CSG Attorney's 2010 Argument Lays Groundwork for Supreme Court Decision Limiting Sovereign Immunity of International Organizations Before U.S. Courts
March 22, 2019
On February 27, 2019, the U.S. Supreme Court issued its decision in Jam v. International Finance Corp., a case in which it was asked to rule on the extent of sovereign immunity enjoyed by international organizations before U.S. Courts – an issue that had long split federal courts of appeals.
In a 7-1 decision, the Court restricted international organizations’ immunity similarly to that of foreign states under the Foreign Sovereign Immunity Act (“FSIA”) – allowing them to be sued, subject to certain additional protections, for their commercial and nongovernmental actions.
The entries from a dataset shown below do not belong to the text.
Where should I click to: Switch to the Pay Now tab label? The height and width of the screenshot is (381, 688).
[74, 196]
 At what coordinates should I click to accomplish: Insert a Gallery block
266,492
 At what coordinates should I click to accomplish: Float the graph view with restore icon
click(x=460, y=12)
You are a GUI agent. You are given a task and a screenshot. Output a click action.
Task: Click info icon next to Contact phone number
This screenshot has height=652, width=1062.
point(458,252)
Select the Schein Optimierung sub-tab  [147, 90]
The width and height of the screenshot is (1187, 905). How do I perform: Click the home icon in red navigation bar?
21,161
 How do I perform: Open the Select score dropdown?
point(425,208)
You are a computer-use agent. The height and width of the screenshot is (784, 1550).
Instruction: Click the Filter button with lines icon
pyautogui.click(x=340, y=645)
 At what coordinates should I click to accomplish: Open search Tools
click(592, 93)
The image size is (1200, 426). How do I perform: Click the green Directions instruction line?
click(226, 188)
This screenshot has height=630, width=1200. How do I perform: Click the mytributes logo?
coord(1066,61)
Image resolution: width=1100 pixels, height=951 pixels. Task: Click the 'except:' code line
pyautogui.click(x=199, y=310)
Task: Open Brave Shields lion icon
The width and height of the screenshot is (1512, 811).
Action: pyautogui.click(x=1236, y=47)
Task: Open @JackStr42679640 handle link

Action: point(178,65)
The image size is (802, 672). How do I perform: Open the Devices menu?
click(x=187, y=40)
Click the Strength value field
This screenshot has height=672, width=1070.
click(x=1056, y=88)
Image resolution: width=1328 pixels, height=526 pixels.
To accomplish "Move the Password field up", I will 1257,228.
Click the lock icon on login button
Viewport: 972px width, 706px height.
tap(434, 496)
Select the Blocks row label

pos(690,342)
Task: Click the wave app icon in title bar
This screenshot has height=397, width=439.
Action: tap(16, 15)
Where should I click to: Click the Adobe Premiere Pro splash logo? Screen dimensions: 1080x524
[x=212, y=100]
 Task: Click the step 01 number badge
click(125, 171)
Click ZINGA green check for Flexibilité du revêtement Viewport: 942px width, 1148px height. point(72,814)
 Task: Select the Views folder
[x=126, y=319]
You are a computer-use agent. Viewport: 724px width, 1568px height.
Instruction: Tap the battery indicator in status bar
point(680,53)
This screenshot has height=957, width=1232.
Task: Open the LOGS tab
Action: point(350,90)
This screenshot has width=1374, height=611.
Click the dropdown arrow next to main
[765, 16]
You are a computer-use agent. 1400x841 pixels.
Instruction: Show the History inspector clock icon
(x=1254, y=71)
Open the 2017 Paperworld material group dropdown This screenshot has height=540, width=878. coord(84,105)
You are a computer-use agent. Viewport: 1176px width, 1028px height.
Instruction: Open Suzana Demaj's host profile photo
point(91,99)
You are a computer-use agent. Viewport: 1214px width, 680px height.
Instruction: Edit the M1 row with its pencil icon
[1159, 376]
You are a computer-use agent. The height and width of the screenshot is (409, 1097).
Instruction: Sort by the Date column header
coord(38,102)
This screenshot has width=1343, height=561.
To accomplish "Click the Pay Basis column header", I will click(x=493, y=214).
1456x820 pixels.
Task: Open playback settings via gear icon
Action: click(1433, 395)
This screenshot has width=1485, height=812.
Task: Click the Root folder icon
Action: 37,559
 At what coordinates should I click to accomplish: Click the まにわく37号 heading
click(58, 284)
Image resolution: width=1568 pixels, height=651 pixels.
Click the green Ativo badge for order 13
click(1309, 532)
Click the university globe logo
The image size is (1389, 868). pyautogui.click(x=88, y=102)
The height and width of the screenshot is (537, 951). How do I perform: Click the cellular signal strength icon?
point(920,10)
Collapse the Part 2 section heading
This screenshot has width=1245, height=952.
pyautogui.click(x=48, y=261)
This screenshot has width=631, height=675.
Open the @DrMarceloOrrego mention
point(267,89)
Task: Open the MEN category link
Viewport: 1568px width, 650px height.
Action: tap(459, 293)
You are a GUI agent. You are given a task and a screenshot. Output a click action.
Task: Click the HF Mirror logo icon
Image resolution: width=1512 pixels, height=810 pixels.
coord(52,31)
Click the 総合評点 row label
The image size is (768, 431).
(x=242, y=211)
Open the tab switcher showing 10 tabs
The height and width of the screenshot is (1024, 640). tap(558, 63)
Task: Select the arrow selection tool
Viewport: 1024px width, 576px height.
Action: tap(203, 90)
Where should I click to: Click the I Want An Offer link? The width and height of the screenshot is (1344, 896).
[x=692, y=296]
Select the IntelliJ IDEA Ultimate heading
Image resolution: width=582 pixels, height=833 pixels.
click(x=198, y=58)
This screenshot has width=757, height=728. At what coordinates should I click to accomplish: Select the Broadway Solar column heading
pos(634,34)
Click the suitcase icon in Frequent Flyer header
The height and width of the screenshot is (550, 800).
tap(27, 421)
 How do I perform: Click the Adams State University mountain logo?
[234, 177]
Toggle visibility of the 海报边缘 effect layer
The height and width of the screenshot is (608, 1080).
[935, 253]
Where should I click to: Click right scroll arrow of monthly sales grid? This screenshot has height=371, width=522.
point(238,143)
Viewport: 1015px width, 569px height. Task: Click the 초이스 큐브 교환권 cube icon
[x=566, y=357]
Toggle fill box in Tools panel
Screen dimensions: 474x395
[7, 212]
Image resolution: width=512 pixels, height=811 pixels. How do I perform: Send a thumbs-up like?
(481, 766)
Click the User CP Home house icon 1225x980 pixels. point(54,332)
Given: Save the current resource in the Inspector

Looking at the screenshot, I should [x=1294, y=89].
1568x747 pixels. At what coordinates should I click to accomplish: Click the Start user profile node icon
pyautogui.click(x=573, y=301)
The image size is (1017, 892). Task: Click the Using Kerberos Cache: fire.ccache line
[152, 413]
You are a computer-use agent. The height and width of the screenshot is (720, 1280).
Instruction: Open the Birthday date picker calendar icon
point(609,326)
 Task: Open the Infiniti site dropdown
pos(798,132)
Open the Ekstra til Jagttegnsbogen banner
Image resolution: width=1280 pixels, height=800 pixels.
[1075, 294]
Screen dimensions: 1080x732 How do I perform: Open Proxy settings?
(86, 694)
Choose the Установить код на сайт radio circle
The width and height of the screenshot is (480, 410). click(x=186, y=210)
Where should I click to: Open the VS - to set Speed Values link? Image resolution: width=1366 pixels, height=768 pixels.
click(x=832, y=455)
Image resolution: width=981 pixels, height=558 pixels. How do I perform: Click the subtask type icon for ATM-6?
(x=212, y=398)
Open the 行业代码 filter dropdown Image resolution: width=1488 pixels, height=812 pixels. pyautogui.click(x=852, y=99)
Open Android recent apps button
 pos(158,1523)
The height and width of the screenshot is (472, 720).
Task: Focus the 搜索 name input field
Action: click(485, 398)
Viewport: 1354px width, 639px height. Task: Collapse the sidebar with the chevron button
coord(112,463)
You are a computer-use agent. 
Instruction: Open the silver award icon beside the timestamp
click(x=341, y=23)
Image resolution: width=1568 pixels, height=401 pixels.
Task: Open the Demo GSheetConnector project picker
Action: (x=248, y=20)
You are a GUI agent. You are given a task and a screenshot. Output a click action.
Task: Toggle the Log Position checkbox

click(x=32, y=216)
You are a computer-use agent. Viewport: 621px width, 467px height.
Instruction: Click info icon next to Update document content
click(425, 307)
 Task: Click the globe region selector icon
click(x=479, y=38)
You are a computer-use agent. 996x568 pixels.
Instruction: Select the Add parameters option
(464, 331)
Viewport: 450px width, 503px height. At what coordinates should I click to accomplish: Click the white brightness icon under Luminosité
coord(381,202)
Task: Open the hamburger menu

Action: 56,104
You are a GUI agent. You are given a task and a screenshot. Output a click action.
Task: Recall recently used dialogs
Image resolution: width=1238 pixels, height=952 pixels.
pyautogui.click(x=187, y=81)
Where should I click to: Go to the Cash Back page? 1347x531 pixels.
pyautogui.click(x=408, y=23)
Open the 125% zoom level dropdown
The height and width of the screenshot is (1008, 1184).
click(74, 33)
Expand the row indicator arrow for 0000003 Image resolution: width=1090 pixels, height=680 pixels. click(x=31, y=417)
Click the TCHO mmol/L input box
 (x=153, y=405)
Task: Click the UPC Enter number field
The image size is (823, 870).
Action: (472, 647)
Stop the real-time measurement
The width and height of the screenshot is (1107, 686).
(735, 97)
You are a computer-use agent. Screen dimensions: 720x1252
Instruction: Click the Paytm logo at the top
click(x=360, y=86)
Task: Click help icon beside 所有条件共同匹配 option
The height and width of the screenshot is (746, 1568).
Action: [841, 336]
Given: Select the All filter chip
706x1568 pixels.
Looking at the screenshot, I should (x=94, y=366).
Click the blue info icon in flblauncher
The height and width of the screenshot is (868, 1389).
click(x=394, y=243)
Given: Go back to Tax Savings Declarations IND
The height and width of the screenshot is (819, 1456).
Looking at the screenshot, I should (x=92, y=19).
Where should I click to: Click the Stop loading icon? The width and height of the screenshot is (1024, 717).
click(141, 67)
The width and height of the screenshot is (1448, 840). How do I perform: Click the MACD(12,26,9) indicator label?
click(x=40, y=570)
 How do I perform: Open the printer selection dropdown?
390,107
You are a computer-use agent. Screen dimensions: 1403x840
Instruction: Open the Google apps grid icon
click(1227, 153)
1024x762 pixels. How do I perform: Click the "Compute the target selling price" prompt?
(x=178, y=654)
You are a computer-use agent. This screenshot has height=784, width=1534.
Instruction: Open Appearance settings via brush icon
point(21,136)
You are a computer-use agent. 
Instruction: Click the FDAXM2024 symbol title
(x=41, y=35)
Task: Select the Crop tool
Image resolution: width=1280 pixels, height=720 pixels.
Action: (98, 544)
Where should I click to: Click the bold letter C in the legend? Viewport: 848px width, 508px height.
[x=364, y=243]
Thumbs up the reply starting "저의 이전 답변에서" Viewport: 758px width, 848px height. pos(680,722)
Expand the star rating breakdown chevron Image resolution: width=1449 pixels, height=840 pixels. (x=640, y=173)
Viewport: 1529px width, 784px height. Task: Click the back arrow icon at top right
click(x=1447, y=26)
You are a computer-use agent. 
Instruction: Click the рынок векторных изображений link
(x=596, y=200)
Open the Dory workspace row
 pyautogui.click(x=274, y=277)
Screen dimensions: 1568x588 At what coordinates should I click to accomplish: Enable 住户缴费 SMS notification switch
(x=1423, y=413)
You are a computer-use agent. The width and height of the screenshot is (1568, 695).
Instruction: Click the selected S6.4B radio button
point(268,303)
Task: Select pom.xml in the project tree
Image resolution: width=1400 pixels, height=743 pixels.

In reaching its decision in Jam, the Supreme Court partially relied on a 2010 Third Circuit decision in which Chiesa Shahinian & Giantomasi’s (“CSG”) Ronald L. Israel and Rhonda Carniol were involved.
OSS Nokalva Inc. v. European Space Agency
Nearly a decade prior to the U.S. Supreme Court’s Jam decision, CSG litigator Ronald L. Israel argued in OSS Nokalva Inc. v. European Space Agency on behalf of the plaintiff before the Third Circuit Court of Appeals.
OSS Nokalva (“OSSN”), a New Jersey-based software developer, had originally filed suit in the New Jersey Superior Court asserting a breach of contract against the European Space Agency (“ESA”), an organization headquartered in Germany founded to promote cooperation among European states in space research and technology.
Citing the International Organizations Immunities Act (“IOIA”), ESA removed the action to the U.S. District Court and moved to dismiss the complaint – contending that the Act granted it absolute immunity in U.S. courts – which was a typical, and generally successful, position taken by international organizations being sued in the U.S.
Once in the Third Circuit, Israel argued that the immunity conferred by IOIA should be interpreted as including changes in the immunity given to foreign states, including those under the FSIA. Because the dispute involved commercial activity, which is exempted from immunity under the FSIA, ESA was not entitled to absolute immunity.
With his argument, Israel effectively convinced the Court to disagree with 15 years of D.C. Circuit law interpreting the scope of immunity for international organizations engaged in commercial transactions, thus creating new international law in the Third Circuit.